Commonwealth v. Hager

OPINION

LARSEN, Justice.

On February 23, 1977, the district attorney’s office of Bucks County, appellee, filed a Complaint in Quo Warranto in the Court of Common Pleas of Bucks County against Mary Anne Hager, appellant. The complaint alleged that appellant was employed as an elementary school teacher by the Quakertown Community School District and that her position as teacher in that school district was incompatible with her position as a school director in the Pennridge School District. The complaint relied upon § 3-322 of the Public School Code of 1949, as amended, 24 P.S. §§ 1-101-27-2702 (1962) (hereinafter referred to as the Code). That section provides, in relevant part:

Eligibility; incompatible offices

Any citizen of this Commonwealth, having a good moral character, being eighteen (18) years of age or upwards, and having been a resident of the district for at least one (1) year prior to the date of his election or appointment, shall be eligible to the office of school director therein: Provided, That any person holding . . . the office of . teacher, or employe of any school district, shall not be eligible as a school director in this Commonwealth. This section shall not prevent any . . . teacher, or employe of any school district, from being a school director in a district other than the one in which he is so *181employed, and other than in a district with which the district in which he is employed operates a joint school or department. . . . (emphasis added).

The complaint (as amended) further asserted that the Pennridge School District and the Quakertown Community School District (as well as the Palisades School District) jointly operated the Upper Bucks County Area Vocational-Technical School and that, therefore, the incompatibility provisions of § 3-322 (emphasized above) were operative. The prayer for relief demanded appellant’s removal from her office of school director.

Responsive pleadings were filed and appellee’s motion for judgment on the pleadings was granted. The opinion and order of the lower court held that appellant was prohibited from serving both as a teacher in the Quakertown School District and a school director in the Pennridge School District and, accordingly, ordered her removed from her office as school director unless she resign her position as teacher. This direct appeal was taken from that order.

There are no factual disputes. The sole issue before us is whether the Upper Bucks County Area Vocational-Technical School is a “joint school or department” within the meaning of § 3-322 of the Code. If so, the lower court’s determination was correct; if not, its determination was in error.

As pointed out in the well-reasoned opinion of the court below, per the Honorable John Justus Bodley, § 17-1701 of the Code authorizes the board of school directors of two or more school districts to establish “joint schools or departments.” That section provides:

The board of school directors in any two or more school districts may, with the approval of the Department of Public Instruction, establish, construct, equip, furnish, and maintain joint elementary public schools, high schools, consolidated schools or any other kind of schools or departments provided for in this act. . . . No joint school or department shall be established without the approval of *182the Department of Public Instruction or without receiving the affirmative vote of a majority of the members of the board of school directors in each district establishing the same. .

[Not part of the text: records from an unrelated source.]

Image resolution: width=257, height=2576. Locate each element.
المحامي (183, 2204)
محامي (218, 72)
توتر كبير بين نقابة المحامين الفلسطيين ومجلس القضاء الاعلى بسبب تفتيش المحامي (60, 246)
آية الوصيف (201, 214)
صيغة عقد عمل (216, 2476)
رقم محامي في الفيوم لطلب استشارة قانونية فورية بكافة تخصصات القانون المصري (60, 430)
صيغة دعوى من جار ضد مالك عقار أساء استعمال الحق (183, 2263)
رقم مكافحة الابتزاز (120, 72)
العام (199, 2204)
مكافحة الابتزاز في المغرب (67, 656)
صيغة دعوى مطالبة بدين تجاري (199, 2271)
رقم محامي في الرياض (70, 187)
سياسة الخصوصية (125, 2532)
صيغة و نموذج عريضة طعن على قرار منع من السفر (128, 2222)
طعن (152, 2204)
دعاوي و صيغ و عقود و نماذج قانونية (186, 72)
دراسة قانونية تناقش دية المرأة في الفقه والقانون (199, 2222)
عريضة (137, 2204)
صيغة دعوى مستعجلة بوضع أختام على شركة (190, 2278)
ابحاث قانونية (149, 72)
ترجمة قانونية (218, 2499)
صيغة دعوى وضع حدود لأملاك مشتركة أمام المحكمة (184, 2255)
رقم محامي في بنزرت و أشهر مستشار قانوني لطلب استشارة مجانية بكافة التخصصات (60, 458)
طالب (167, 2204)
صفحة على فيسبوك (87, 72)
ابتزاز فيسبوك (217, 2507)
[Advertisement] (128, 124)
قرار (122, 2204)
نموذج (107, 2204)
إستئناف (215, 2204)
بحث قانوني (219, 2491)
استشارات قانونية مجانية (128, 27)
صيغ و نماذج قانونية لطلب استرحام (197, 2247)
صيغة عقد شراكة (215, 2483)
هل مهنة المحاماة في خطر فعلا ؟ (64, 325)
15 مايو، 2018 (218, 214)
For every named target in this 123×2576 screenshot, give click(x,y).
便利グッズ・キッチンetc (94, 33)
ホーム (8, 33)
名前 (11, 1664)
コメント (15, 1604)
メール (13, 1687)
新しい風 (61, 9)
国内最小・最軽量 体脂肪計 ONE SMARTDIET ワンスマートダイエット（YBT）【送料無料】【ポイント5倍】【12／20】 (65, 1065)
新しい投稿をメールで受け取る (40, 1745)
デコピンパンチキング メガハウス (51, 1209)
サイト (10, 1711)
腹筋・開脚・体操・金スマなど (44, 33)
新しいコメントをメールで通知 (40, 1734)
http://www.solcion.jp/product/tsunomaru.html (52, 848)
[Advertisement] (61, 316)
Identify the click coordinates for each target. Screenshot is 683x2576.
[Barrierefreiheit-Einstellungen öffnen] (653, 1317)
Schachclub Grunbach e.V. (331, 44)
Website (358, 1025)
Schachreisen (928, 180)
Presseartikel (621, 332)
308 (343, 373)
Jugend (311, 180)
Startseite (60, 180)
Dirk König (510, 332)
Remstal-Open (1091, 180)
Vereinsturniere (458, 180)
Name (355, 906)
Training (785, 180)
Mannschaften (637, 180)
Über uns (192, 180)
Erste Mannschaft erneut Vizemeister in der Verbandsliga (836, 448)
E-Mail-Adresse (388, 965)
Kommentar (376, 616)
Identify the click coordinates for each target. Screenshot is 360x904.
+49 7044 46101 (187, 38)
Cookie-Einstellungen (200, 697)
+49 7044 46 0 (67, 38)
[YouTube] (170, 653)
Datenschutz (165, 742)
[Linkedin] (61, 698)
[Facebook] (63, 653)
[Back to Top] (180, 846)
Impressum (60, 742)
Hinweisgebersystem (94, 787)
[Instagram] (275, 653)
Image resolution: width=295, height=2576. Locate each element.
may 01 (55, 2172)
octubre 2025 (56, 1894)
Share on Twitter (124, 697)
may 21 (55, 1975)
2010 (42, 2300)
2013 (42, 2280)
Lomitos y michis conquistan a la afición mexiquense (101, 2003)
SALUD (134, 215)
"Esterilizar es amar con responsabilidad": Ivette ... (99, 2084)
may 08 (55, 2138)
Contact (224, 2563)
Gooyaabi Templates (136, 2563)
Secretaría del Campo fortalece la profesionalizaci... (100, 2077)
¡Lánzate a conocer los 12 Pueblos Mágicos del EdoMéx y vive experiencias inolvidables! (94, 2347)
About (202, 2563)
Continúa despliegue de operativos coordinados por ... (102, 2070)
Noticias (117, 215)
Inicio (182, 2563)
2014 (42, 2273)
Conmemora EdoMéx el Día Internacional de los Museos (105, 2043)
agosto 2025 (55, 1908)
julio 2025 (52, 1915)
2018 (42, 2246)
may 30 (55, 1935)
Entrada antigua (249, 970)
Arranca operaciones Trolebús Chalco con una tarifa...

Article XVIII of the Code is entitled “Vocational Education.” Section 18-1841 authorizes the creation of “area vocational-technical schools” by “area vocational-technical boards.” “Area vocational-technical boards” are defined as “the boards of school directors of all of the participating districts acting jointly.” 24 P.S. § 18-1840.1 (emphasis added); and see 24 P.S. § 18-1850.1(a). In the instant case, the Upper Bucks County Area Vocational-Technical School was established by the boards of school directors of the various participating schools acting jointly. A commonsense reading of the various provisions of the Code leads unerringly to one conclusion, that reached by the lower court — the Upper Bucks County Area Vocational-Technical School jointly created by the participating school districts is an “other kind of school or department provided for in this act” within the plain meaning of § 3-322.

Appellant cites and discusses several other provisions of the Code to persuade us that § 3-322 “joint schools or departments” does not include area vocational-technical schools created jointly by several school districts. Appellant’s arguments are an attempt to distort the plain meaning of § 3-322 by resort to an overly technical and convoluted statutory construction of these various provisions. We are unpersuaded by these attempts, as the arguments are totally lacking in merit.

For the foregoing reasons, we affirm the lower court’s order.

MANDERINO, J., did not participate in the decision of this case. NIX, J., concurs in the result.